Supplied material:
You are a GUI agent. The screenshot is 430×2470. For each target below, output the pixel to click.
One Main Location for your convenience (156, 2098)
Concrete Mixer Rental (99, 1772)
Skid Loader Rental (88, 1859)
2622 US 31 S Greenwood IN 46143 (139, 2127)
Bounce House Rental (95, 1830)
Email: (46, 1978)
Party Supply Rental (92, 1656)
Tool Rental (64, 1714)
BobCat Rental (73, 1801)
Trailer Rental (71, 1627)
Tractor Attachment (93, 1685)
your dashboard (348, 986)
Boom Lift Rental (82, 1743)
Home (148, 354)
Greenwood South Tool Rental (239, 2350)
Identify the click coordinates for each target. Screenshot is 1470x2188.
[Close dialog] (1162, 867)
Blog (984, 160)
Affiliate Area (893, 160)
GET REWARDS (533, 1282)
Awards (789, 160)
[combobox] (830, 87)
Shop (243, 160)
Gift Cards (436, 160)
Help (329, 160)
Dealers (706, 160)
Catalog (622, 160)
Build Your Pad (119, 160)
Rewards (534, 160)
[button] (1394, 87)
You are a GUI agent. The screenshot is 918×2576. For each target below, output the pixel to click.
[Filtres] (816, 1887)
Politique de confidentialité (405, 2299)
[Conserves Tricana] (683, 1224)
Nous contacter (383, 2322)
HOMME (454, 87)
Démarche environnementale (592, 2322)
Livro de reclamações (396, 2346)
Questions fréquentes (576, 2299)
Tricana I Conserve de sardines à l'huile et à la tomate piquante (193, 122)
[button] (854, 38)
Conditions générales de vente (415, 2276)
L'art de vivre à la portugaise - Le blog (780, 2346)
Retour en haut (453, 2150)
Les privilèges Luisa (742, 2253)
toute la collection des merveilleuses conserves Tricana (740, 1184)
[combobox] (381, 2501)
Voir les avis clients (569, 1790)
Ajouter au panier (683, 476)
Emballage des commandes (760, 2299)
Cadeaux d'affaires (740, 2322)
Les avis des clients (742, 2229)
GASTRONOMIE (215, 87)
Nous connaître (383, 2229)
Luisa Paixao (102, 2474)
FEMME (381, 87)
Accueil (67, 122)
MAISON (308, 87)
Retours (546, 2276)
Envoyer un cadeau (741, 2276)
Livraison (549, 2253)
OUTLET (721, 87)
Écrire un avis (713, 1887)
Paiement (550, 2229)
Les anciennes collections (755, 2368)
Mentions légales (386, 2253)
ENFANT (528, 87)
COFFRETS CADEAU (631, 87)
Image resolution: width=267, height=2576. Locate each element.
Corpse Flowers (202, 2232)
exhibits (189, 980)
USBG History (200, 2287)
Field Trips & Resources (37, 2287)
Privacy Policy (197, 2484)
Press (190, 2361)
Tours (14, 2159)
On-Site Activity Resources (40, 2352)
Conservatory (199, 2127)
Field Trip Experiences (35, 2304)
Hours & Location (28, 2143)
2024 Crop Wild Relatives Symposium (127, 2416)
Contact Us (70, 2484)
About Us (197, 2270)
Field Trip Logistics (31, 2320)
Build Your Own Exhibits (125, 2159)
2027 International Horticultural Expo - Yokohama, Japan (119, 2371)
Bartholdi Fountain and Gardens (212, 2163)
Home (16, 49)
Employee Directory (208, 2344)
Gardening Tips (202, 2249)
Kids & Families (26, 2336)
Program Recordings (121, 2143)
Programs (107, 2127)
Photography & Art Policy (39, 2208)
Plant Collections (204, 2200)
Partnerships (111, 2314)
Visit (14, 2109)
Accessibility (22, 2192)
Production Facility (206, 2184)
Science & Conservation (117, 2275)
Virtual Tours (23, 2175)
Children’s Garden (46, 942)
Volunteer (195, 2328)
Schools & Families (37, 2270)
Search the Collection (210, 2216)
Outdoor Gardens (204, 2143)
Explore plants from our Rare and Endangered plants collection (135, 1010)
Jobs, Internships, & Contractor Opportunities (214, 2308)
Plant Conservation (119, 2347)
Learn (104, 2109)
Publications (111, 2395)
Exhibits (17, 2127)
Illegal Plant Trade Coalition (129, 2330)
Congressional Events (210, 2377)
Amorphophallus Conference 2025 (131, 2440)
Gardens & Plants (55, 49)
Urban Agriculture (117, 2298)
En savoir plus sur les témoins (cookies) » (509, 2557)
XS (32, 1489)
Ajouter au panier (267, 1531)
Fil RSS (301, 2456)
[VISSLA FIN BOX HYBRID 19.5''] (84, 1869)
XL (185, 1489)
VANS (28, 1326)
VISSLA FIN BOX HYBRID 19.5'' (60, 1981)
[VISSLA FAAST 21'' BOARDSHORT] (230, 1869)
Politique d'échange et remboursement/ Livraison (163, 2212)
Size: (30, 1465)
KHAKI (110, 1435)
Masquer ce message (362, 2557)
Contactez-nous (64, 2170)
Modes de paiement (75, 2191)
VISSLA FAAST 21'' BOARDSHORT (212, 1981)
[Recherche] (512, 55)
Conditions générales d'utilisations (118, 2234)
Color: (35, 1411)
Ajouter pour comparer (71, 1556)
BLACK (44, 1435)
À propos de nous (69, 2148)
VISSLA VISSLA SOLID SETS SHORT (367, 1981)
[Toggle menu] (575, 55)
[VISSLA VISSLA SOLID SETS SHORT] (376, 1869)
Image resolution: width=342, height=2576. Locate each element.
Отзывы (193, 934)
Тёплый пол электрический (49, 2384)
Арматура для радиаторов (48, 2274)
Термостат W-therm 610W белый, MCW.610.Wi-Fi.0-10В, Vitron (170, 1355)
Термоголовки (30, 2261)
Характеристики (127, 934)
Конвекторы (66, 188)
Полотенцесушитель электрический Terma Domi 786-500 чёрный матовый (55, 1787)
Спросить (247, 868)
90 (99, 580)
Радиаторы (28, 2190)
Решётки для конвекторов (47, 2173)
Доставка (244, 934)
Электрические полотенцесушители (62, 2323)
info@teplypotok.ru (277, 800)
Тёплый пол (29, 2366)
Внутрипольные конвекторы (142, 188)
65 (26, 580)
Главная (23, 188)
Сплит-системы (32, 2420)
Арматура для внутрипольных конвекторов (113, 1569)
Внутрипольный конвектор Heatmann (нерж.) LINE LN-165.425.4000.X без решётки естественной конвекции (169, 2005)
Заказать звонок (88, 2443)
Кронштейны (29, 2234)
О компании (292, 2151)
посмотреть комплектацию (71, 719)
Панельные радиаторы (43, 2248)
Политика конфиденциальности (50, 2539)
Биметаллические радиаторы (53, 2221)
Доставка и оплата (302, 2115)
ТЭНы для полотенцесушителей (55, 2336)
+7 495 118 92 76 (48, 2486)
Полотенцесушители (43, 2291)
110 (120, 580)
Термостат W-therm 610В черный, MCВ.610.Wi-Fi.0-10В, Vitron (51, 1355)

What you have to do: Copy exactly the lines above, starting at the opening line and finishing at the line in which "Party Supply Rental (92, 1656)" occurs.

Exercise solution:
You are a GUI agent. The screenshot is 430×2470. For each target below, output the pixel to click.
One Main Location for your convenience (156, 2098)
Concrete Mixer Rental (99, 1772)
Skid Loader Rental (88, 1859)
2622 US 31 S Greenwood IN 46143 (139, 2127)
Bounce House Rental (95, 1830)
Email: (46, 1978)
Party Supply Rental (92, 1656)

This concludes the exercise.